L’ultima seria riflessione è sul modello di società e sistema economico che vogliamo darci. La crisi Covid-19 ha messo in luce varie criticità. Ha chiaramente evidenziato il ruolo di Banche centrali[5] e Stato nel supportare l’economia. Se ce n’era ancora bisogno, ha rimarcato il ruolo degli attori centrali, che guidano i ‘mercati’, non in grado di gestire autonomamente le complessità sistemiche e i problemi ambientali e sanitari.

I modelli di società, i patti sociali, sono tuttavia vari e diversificati. Conosciamo i modelli scandinavo, anglosassone, francese, cinese, giapponese, tedesco, italiano etc., che si differenziano per ruolo dello Stato, peso della fiscalità e spesa pubblica, organizzazione del lavoro; tutti temi da ripensare e reinventare. Occorre che l’Italia e l’Europa scelgano chiaramente il modello, eventualmente imitando aspetti di altri, senza scimmiottare.

È certo il tempo di inoltrarsi verso nuove invenzioni tecnologiche e sociali, à la Jabberwocky, il poema che incontra Alice.
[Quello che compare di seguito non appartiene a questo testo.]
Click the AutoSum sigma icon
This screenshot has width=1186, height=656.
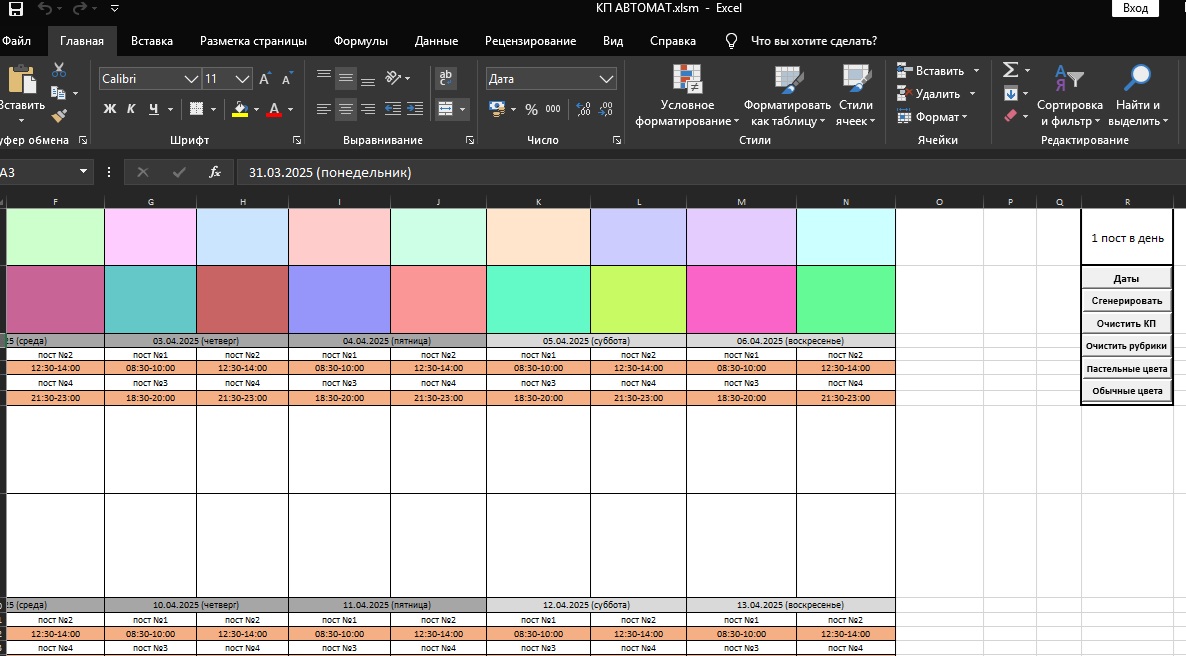pyautogui.click(x=1011, y=70)
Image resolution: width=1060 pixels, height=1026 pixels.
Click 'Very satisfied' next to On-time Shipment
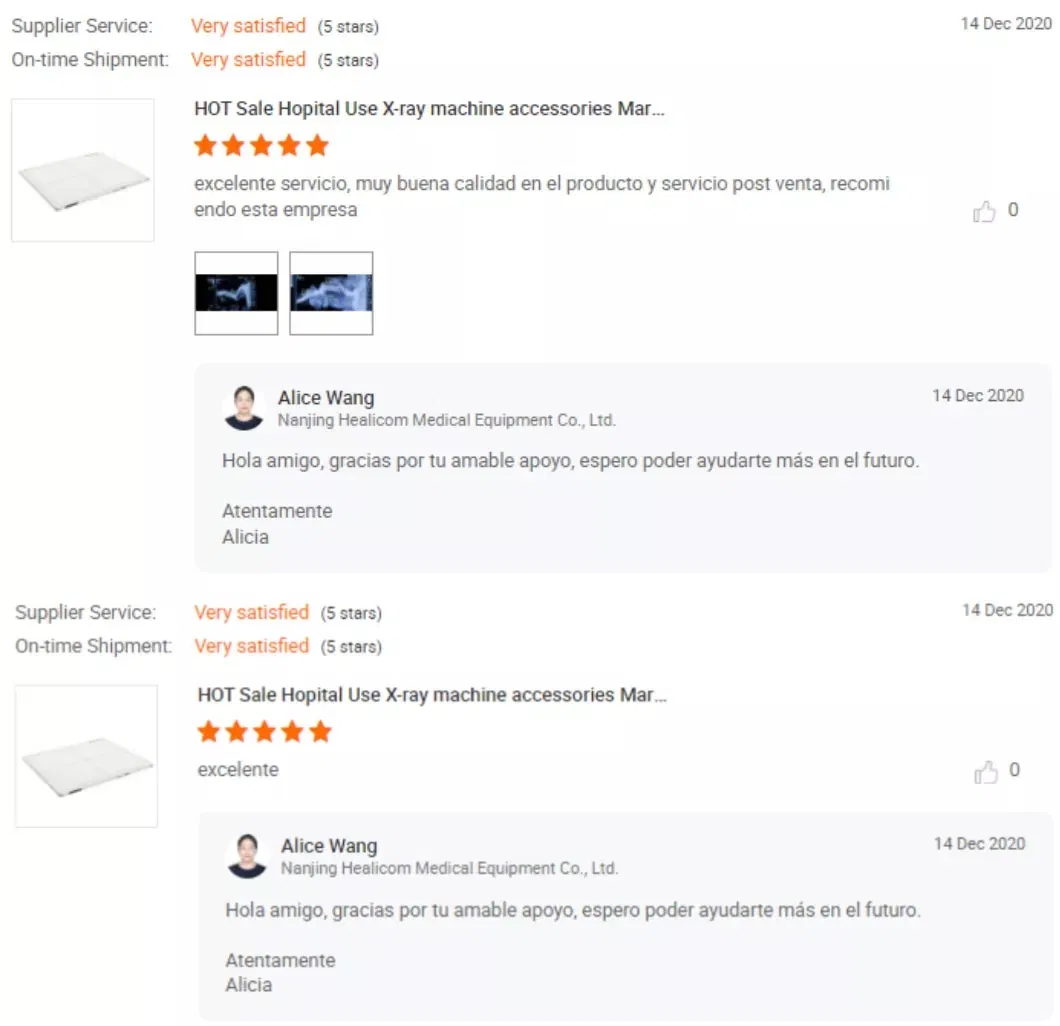(248, 60)
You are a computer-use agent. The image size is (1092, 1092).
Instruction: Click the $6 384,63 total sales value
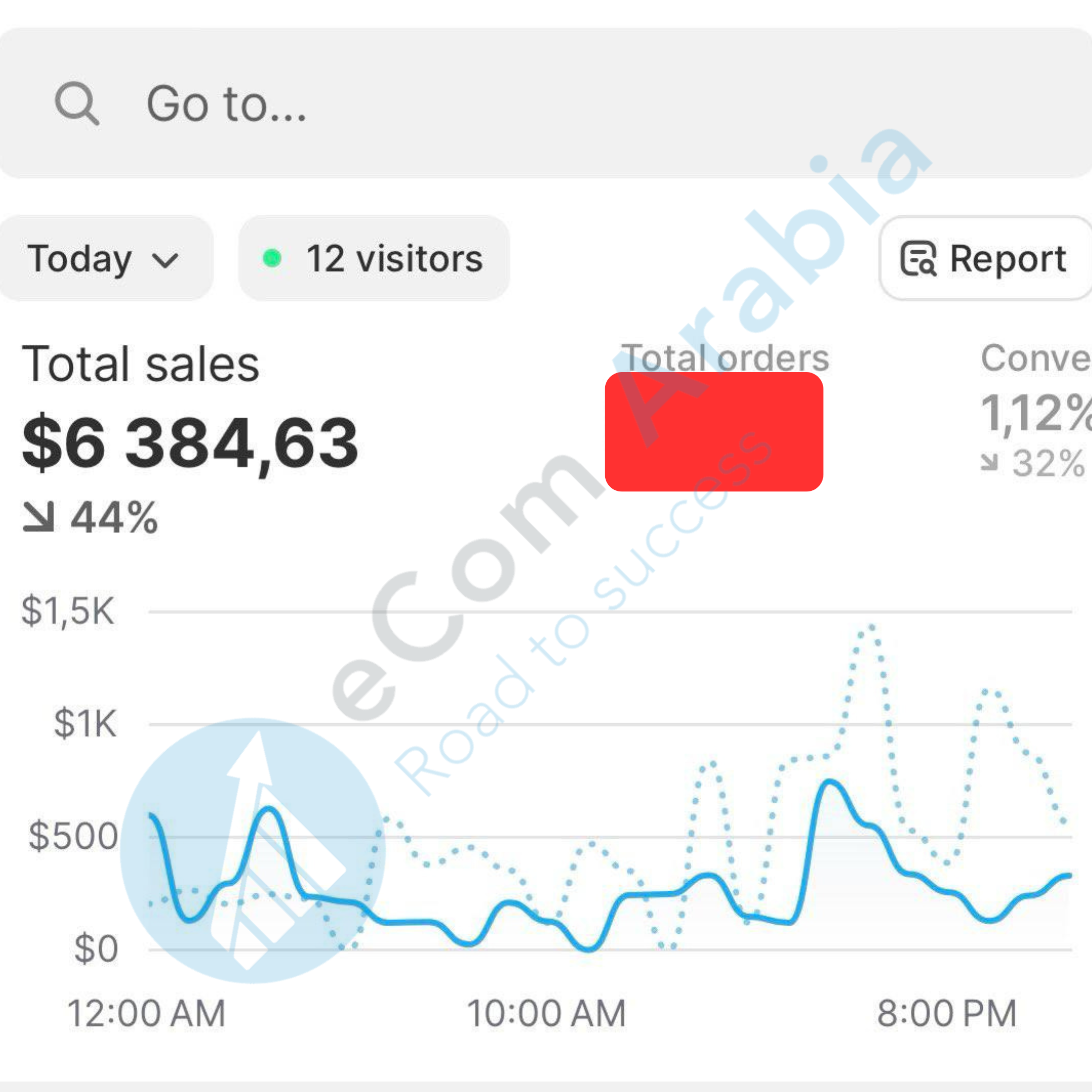[x=190, y=442]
Servono le lenti adatte per leggere nuovi linguaggi, ripensare e riorganizzare vite e lavoro. Tuttavia, molti degli elementi del modello italiano ed europeo li troviamo già nella conoscenza e nella storia che possediamo e negli obiettivi che abbiamo individuato, ma non ancora raggiunto.

[1] Su analisi di dettaglio regionale, con relative disparità, si vedano i due articoli recenti di Viesti (http://sbilanciamoci.info/autore/gianfranco-viesti/).

[2] Occorre riflettere sulla nuova possibilità offerta dal Mes o post Mes (il potenziale 2% di spesa sanitaria finanziata a tassi di interesse bassi), sempre posto che i maggiori bilanci pubblici necessari su innovazione, sanità e scuola devono trovare finanziamenti strutturali oltre la crisi, eventualmente finanziati da parte della Banca centrale europea con acquisti diretti dei bond. Si tratta di una opzione esplicitamente vietata dai Trattati europei che però, nel rispetto del diritto internazionale, possono essere sospesi.

[3] Per rendere pragmatico il dibattito sempre caotico sulle patrimoniali, si potrebbero pensare, in coerenza con la ratio di tali gettiti, interventi mirati con saldi rilevanti per i saldi macroeconomici (es. 500 milioni – 1 miliardo, fino a 2-3 miliardi ad esempio nei vari casi) a sostegno di obiettivi quali supporto a borse di studio e edilizia studentesca. I prossimi anni scolastici saranno particolarmente delicati; l’obiettivo è supportare quanto più gli studenti in condizioni di disagio per evitare abbandoni e criticità varie legate alla minore crescita attesa.

[4]Un riferimento statistico è Eurostat (General government expenditure by function (COFOG)).